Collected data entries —
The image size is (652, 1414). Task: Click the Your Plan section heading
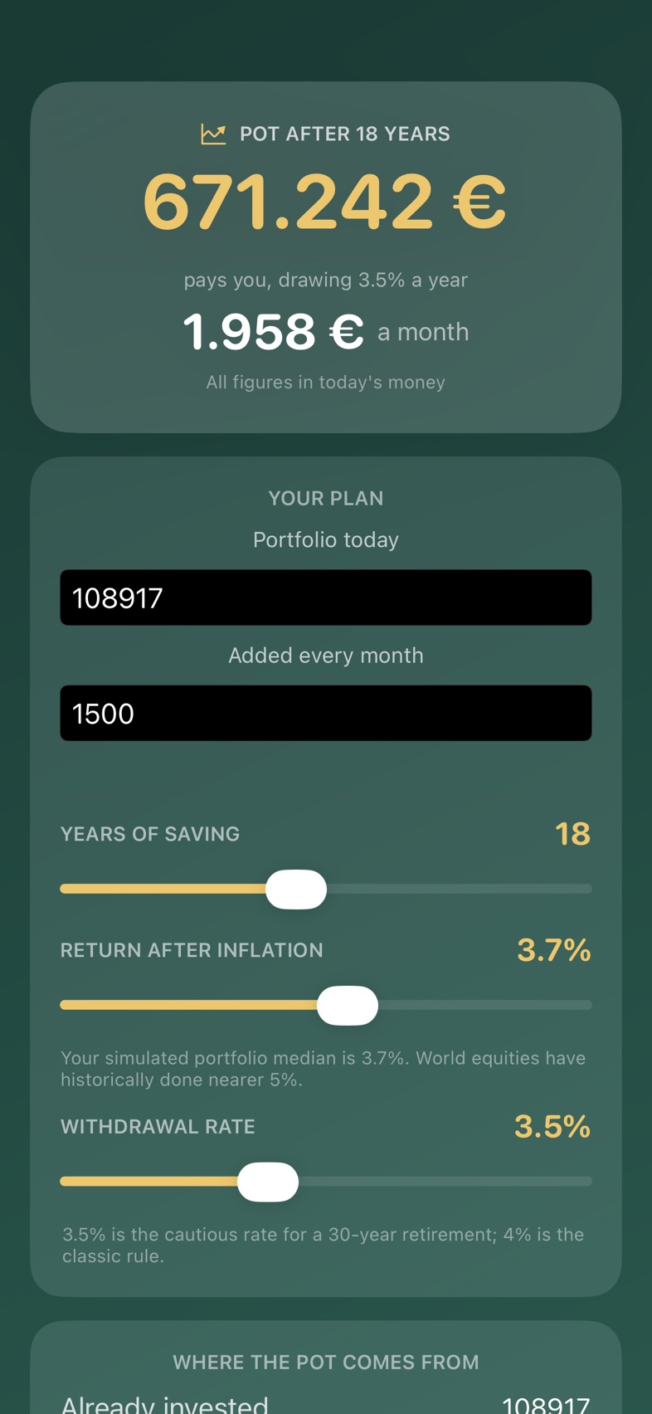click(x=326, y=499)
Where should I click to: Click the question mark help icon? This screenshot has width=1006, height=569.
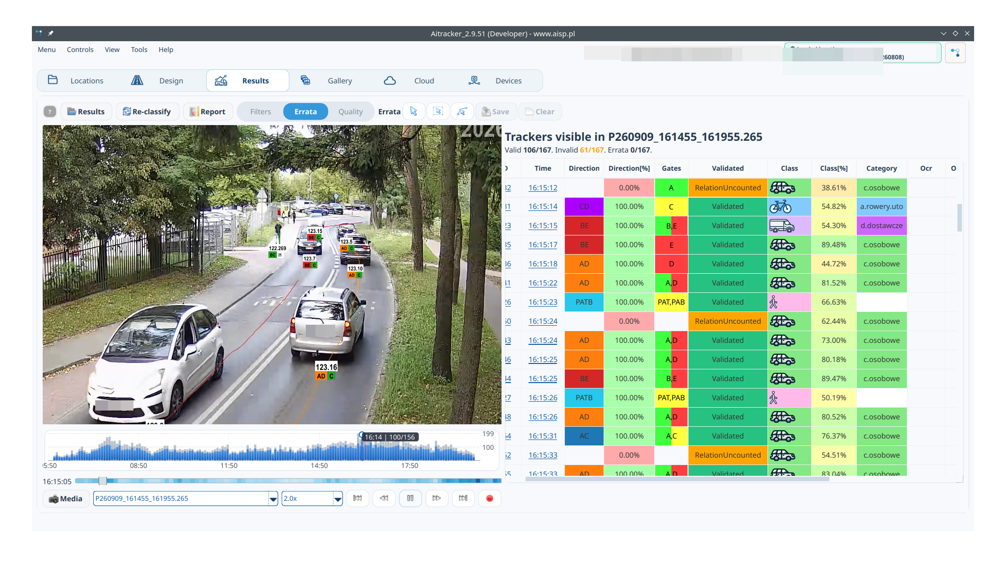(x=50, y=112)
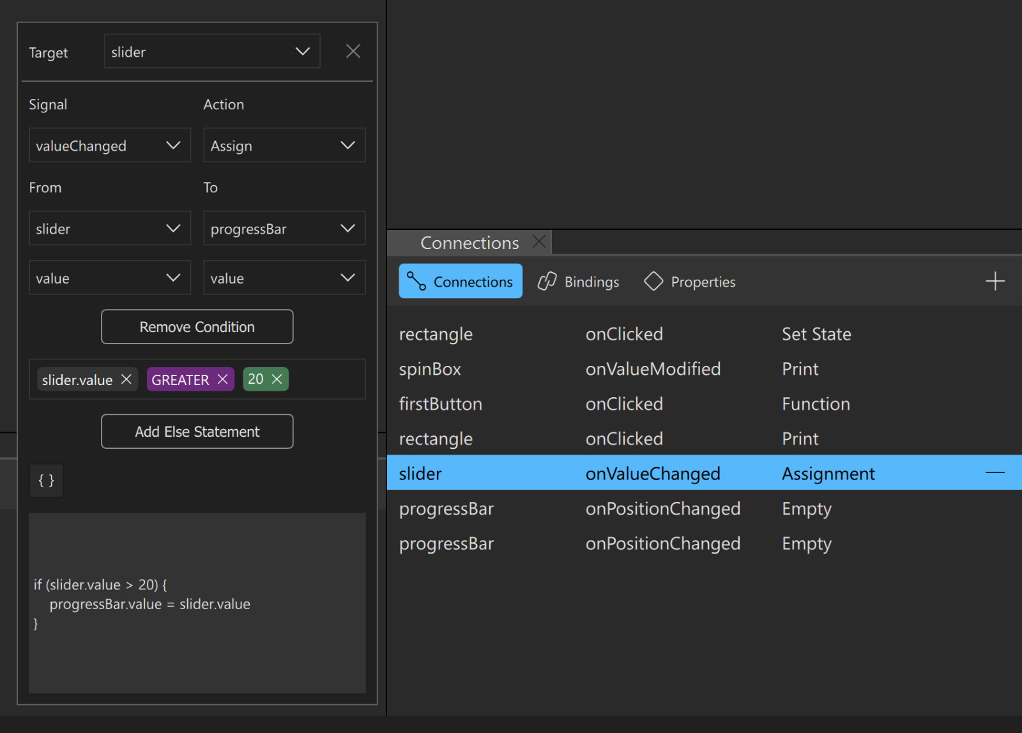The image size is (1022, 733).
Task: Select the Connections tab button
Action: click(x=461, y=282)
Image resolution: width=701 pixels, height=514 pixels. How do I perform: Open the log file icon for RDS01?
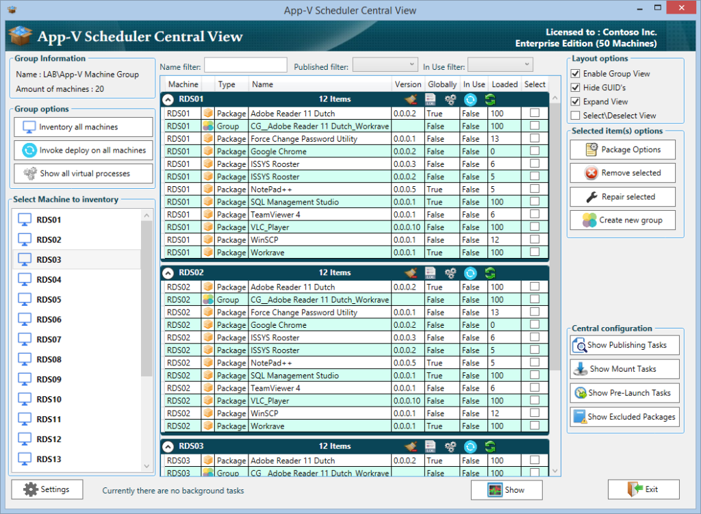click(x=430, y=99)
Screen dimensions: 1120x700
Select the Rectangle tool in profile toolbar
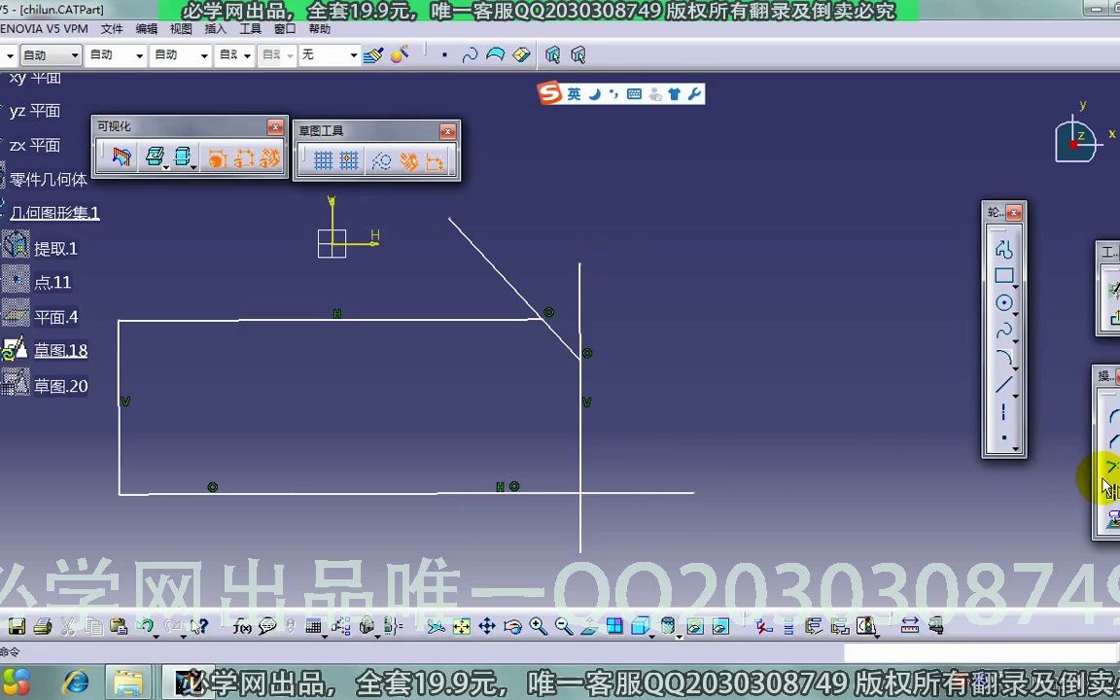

THE PROBLEM — Pictures aside, reproduce every record exactly as it stands.

WRITTEN ANSWER —
The image size is (652, 1414). Task: Click the Your Plan section heading
click(x=326, y=499)
Where should I click to: Click the question mark help icon? This screenshot has width=1006, height=569.
(x=50, y=112)
The image size is (1022, 733).
Task: Select the Connections tab button
Action: click(x=461, y=282)
Image resolution: width=701 pixels, height=514 pixels. How do I perform: Open the log file icon for RDS01?
click(x=430, y=99)
Screen dimensions: 1120x700
Select the Rectangle tool in profile toolbar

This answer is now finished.